> _GIVEN PASSAGE_
════════════════

Sisense Breach Shows Danger of Third Party “Forever” Tokens

The recent breach at Sisense started with an AWS access token to a Gitlab repository and has led to all Sisense customers having to rotate any access token they’ve ever given to Sisense.  While most headline-grabbing breaches involve personal information, the ramifications of stolen business information and trade secrets can be just as devastating to your company.

Sisense is a business intelligence tool that aggregates data from the third-party services you use into consolidated dashboards.  Since businesses often use a wide variety of SaaS applications and API-driven software, the value of aggregating the data from all of these tools into a single dashboard is enticing.  By automating this data collection, humans can spend more time doing data analysis and less time doing data collection.

In practice, the API connections between Sisense and the third-party services use an API key.  Sisense has many built-in data connectors to various SQL and NoSQL data sources.  Making an API call to Sisense can be done with a variety of API key form factors:

  • JSON Web Token (JWT), which does not require an enterprise identity provider

  • SAML 2.0, which does require an enterprise identity provider

  • OpenID Connect (OIDC), which is based on OAuth 2.0

  • Web Access Token, which is a read-only access token

Once an API credential is set up and you see the data flowing to the aggregation tool, it’s easy to think your job is done and forget about this service-to-service connection, especially if the API credential is a “forever” token.  As we know from the human side of authentication, long-lived passwords without any lifecycle management or policy enforcement is an inevitable security threat.  The same rigor around human authentication needs to make it into  machine authentication.

════════════════

> _RECORDED INFORMATION_
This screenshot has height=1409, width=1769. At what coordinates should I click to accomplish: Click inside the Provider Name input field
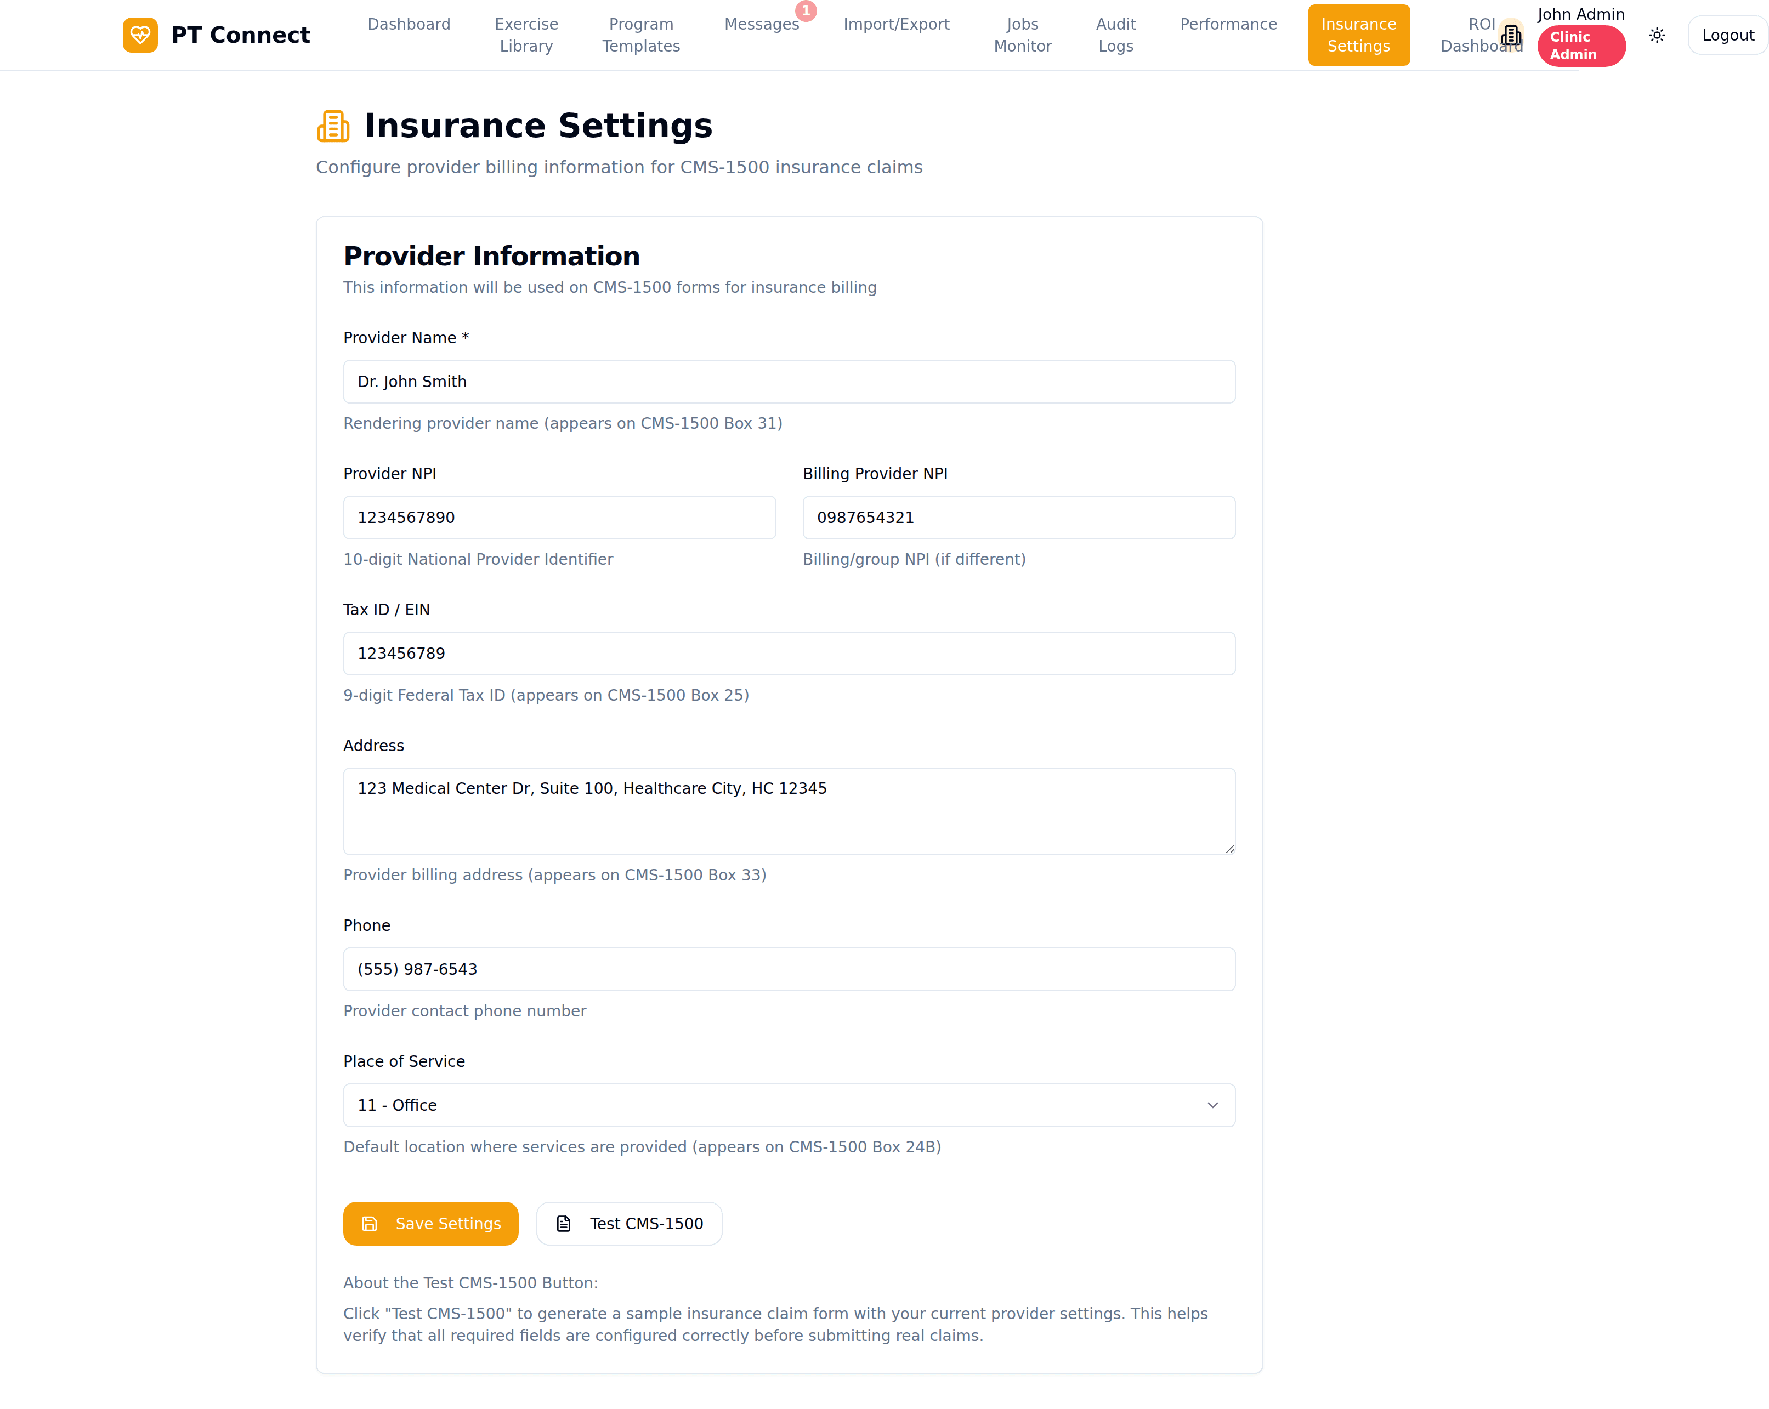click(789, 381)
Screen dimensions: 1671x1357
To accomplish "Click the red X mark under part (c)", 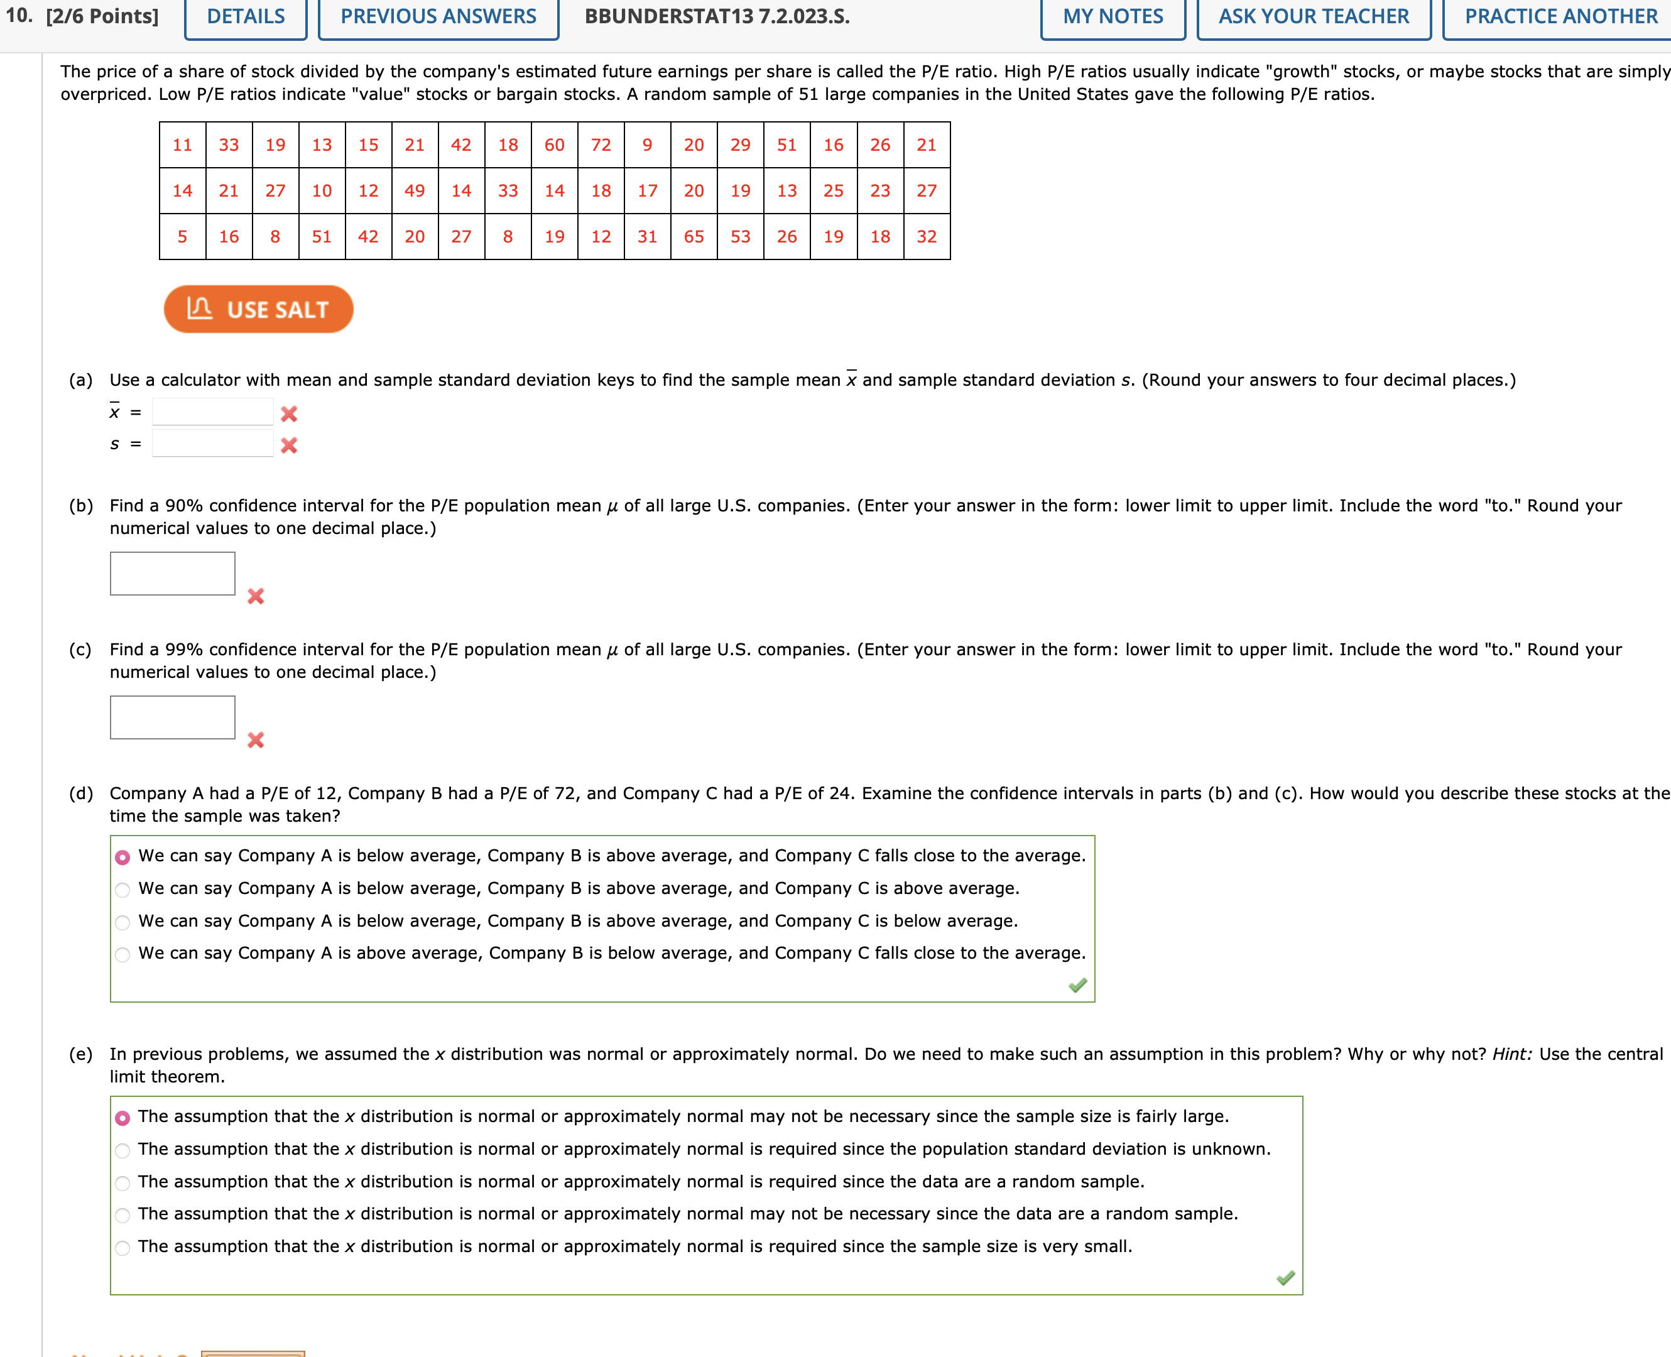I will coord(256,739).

════════════════

Return everything from "Sisense is a" down to "doing data collection." in the Sisense breach article, copied word for word.

> _TASK RESPONSE_
Sisense is a business intelligence tool that aggregates data from the third-party services you use into consolidated dashboards.  Since businesses often use a wide variety of SaaS applications and API-driven software, the value of aggregating the data from all of these tools into a single dashboard is enticing.  By automating this data collection, humans can spend more time doing data analysis and less time doing data collection.